Gotta agree with Joe on the worst Demps deal... too early to tell on Gordon, especially considering that everyone else on this team of writers has consistently said that no single Demps deal is done in a vacuum and he is always looking toward the future in any current deal. Sign Gordon to the max and it goes one of a few ways... he is healthy and plays his heart out for NOLA, and we've got a winner; he is healthy but unhappy, demands a trade, plays at his talent level, and we find excellent value in trade with anybody but Phoenix; he is unhealthy, get's his body right with some time and rehab, and then goes one of the first two ways. I think what we're seeing is the third scenario play out... once he is healthy and playing with the other youngsters on this roster, he will either still not be feeling it with Dell/Monty but play to his ability to force trade to a better spot for him, or he will love it, play well, and we'll love him too.
I think that people forget the Gordon situation was "damned if you do, damned if you don't", especially after Phoenix offered max money. Dell tried to temper the cost by offering Gordon less than max money, but Phoenix's offer changed that. And were where all of you all when Gordon was signed? Very few posters were against it, many said Dell had no choice but to sign Gordon. (It was always a close to a 50/50 decision to me.) As far as the panel goes: sign and trade with who for what? Lopez, who few thought would play this well? Dell might have been run out of town for that. And where were these ideas at the time? The problem is simple: in the NBA "injured" players get paid for the life of their contact. For some, that takes away the incentive to play. Will Gordon be one, or is there a legitimate injury now? Time will tell.
Would you trade Austin Rivers and Al-Farouq Aminu for Marcin Gortat? Absolutely NO.......:) If Im demps i will try to call the pacers....offer them there hometown boy EG10 for Hibbert/granger/george.....
Speaking of great deals, I wanted to take the temperature of one of my favorite deals from the last couple years...Jeremy Lin. He's a player I root for, but one whose current PER (~14) is within shouting distance of what I would expect. When assessing his deal, there are extra-basketball benefits that he brings, but I will ignore that for the moment (although it factors into my appreciation of the deal). Obviously it was a highly successful poison-pill, but what I loved about it was the never before seen backloading. A highly regarded asset (for whatever reasons) for 5 mil for the next two years, a Robin Lopez amount. But it then triples to 14 mil on year three! How great is that? You get an asset at below market for two play-in years, and at the last year, the contract becomes a massive expiring if the player turns out to be of middling skill. The value of expiring contracts never seem to be as great as fans hope, but they are assets. I just thought it was a really smart contract, one I would expect to see copycats of, or perhaps NBA legislation against.

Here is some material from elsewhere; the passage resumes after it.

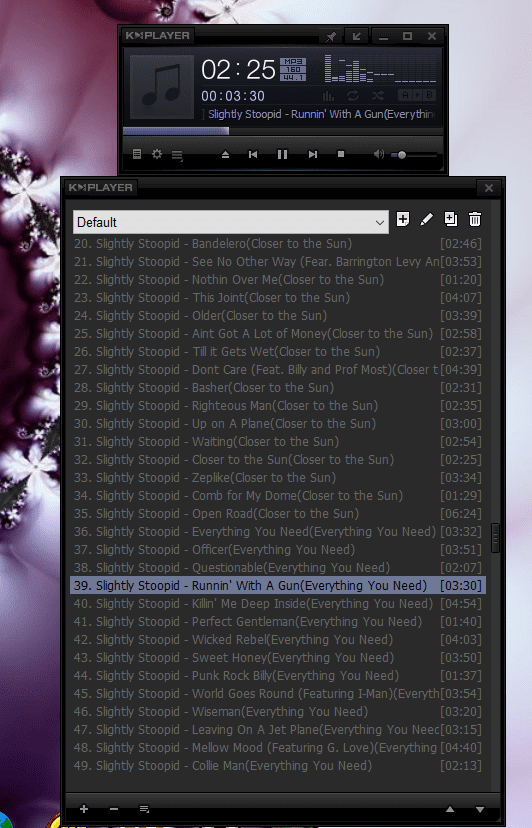Click the trash delete playlist icon
The width and height of the screenshot is (532, 828).
click(475, 219)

Good one guys. Couldn't agree more about the Rashard Lewis trade. I had resigned myself to watching Okafor slowly break down in a Hornets uni. Without that trade, I dont know that I would feel like the Hornets were truly rebuilding. What a whacky business. Best move is giving up two (semi) productive players so they could pay another guy of similar value 15 mil to go away. Yet there it is.